Vous avez été la première à en parler ?
Il y a eu auparavant un seul roman de témoignage-fiction, Recuerdo de la muerte, et certains témoignages. Des nouvelles de Luis Avancela touchaient aussi ce sujet et une nouvelle géniale de Cortazar, intitulée Cauchemar, qui parlait de l’horreur l’ambiance de la dictature. Il y avait donc très peu d’écrits. Quand j’ai publié ce livre, s’est posée la question de savoir si on devait écrire sur cela. En Argentine, tout le monde me demandait : pourquoi as-tu écrit sur cela ? Seul un éditeur mexicain a accepté de publier mon roman et il n’est resté en librairie que deux mois, ensuite il a été retiré. Il est ressorti huit ou neuf ans plus tard.
La jeunesse argentine s’intéresse-t-elle à ces personnages ?
Des jeunes qui ont lu mon roman sur les enfants disparus ont écrit une lettre très émouvante au personnage du livre. Je sens que j’ai toujours cette proximité avec les adolescents.
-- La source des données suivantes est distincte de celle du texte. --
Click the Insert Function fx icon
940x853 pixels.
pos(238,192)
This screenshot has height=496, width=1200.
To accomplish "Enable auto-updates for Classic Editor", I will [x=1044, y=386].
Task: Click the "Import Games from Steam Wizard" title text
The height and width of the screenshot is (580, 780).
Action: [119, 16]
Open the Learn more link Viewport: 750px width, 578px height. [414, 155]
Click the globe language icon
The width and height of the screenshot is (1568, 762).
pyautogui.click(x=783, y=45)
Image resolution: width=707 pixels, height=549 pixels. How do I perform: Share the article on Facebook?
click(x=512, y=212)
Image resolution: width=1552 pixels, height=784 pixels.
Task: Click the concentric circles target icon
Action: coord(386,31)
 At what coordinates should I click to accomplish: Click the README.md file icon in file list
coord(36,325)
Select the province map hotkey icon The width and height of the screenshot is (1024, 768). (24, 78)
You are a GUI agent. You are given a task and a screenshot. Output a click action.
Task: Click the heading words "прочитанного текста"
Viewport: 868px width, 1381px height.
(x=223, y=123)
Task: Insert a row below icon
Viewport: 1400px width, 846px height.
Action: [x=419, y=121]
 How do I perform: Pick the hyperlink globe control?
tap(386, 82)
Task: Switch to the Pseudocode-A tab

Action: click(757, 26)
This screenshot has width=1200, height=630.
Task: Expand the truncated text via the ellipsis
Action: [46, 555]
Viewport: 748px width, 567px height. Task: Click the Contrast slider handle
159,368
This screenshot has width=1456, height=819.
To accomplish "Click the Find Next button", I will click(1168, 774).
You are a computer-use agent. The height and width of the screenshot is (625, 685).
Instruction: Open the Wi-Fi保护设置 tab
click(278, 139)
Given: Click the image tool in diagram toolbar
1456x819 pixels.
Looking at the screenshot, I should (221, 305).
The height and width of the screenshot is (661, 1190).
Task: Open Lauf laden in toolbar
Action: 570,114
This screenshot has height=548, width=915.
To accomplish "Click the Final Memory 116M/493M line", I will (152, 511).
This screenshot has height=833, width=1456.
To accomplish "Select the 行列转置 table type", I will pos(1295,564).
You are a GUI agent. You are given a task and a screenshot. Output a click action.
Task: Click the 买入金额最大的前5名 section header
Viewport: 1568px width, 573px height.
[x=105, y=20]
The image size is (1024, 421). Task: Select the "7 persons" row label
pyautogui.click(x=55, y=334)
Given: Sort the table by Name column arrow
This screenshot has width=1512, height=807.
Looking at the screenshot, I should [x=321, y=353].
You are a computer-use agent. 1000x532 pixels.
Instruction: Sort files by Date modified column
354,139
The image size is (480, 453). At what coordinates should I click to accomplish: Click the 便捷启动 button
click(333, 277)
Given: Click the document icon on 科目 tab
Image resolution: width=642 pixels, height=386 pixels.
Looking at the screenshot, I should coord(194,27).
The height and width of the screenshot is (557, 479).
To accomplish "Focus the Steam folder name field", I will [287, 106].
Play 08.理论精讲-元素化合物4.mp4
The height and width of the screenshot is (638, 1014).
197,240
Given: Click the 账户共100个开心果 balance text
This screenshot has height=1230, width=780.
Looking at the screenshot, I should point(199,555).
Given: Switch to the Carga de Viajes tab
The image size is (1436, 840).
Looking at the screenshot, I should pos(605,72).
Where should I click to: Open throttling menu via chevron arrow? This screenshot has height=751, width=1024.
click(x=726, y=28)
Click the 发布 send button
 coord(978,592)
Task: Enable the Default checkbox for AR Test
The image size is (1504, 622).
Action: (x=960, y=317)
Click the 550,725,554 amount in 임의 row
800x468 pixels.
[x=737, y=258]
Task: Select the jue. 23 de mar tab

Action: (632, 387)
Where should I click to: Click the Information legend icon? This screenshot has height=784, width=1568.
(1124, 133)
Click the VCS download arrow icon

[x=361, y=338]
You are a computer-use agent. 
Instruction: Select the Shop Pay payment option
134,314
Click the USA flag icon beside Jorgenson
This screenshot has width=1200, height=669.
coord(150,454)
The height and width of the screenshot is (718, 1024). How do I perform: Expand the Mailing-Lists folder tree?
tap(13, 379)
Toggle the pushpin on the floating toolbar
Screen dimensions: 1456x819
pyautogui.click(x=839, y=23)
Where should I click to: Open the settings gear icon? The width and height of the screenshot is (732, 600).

L’an dernier, j'étais en résidence en France et j'ai eu l'occasion d'aller dans les collèges. Nous avons eu une communication très proche, l’identité est un sujet qui atteint directement les adolescents. En Argentine, cette histoire de l’identité a été très dure. Il est plus facile de parler avec les jeunes, eux n’ont pas vécu cette histoire. A l’époque, beaucoup de gens ne voulaient pas en parler, qu’on le sache. Aujourd’hui, beaucoup de ces enfants, devenus des hommes et des femmes, n’ont pas encore trouvé d’identité.
Biographie:
Née à Buenos Aires en 1952, Elsa Osorio est romancière et scénariste pour le cinéma et la télévision. Elle a vécu à Paris et à Madrid, et réside actuellement à Buenos Aires. Elle a publié de nombreuses œuvres en Argentine (Ritos privados, Reina Mugre, Beatriz Guido, Como tenerlo todo, Las malas lenguas). Lauréate de plusieurs prix dans son pays natal, dont le Prix National de Littérature pour son roman sur la dictature argentine Luz ou le temps sauvage, Prix Amnesty International.
Son œuvre est disponible en Français chez Métailié, dont Luz ou le temps sauvage, Tango (2007), Sept nuits d’insomnie (2008), La Capitana (2012).